START Records for this task
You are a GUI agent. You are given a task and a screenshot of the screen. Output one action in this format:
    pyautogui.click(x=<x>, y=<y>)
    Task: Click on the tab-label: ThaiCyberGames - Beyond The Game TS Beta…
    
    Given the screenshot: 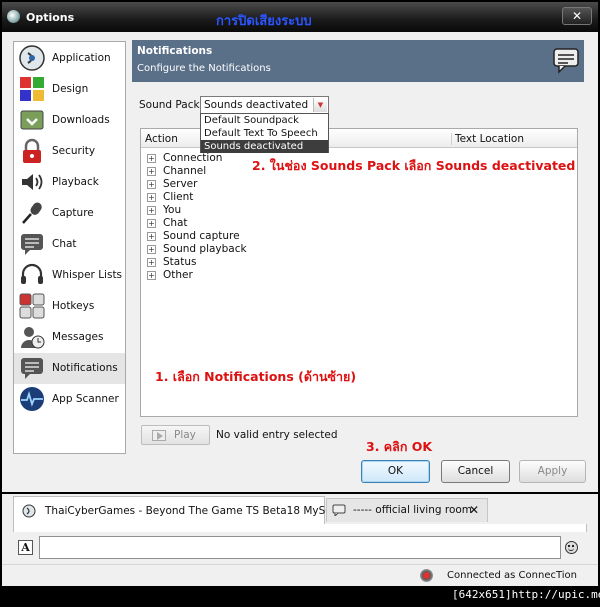 What is the action you would take?
    pyautogui.click(x=204, y=511)
    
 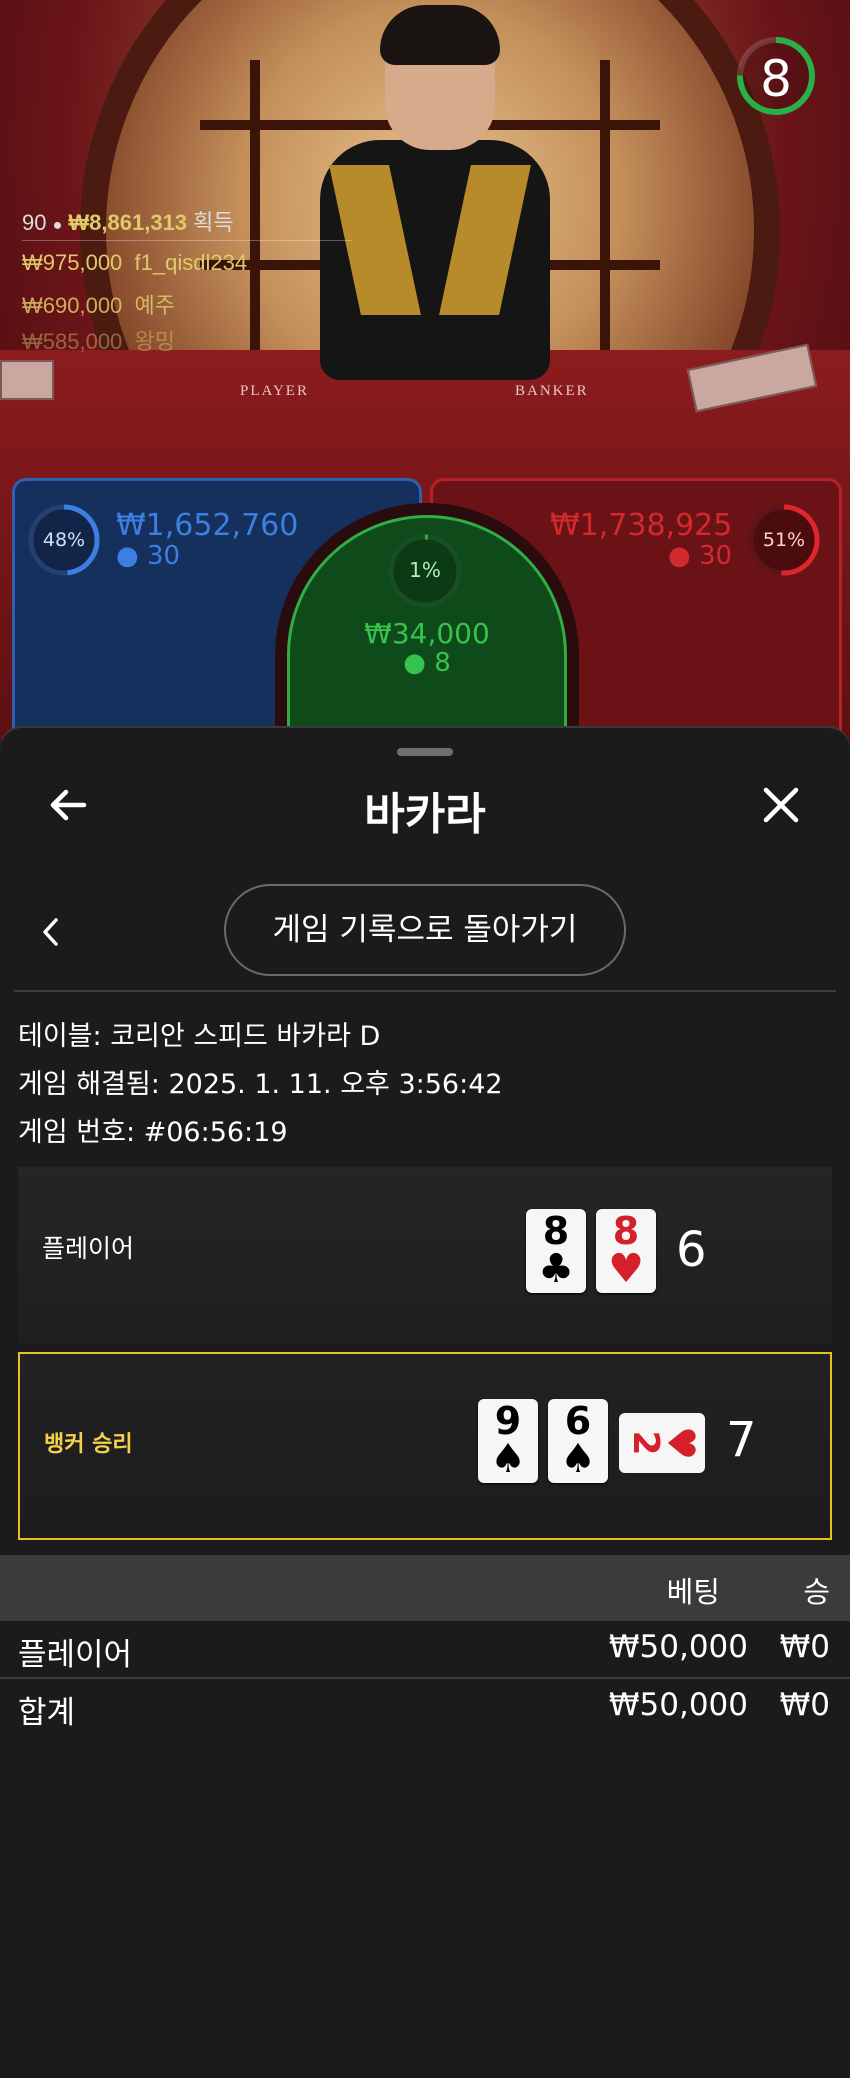 What do you see at coordinates (88, 1444) in the screenshot?
I see `banker-win-label: 뱅커 승리` at bounding box center [88, 1444].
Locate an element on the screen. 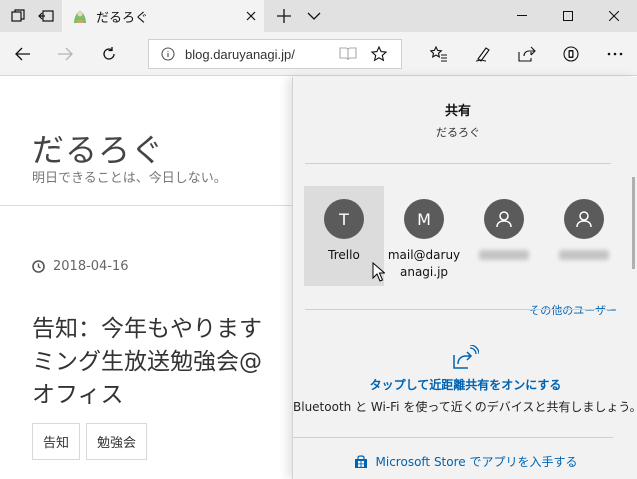 The width and height of the screenshot is (637, 479). header-divider is located at coordinates (146, 206).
END Records for this task
* Task prompt
Could you pull out each line in the records that contains the string "label"?

* Answer to this problem
    Task: Click on the tab-label: ThaiCyberGames - Beyond The Game TS Beta…
I see `banker-win-label: 뱅커 승리` at bounding box center [88, 1444].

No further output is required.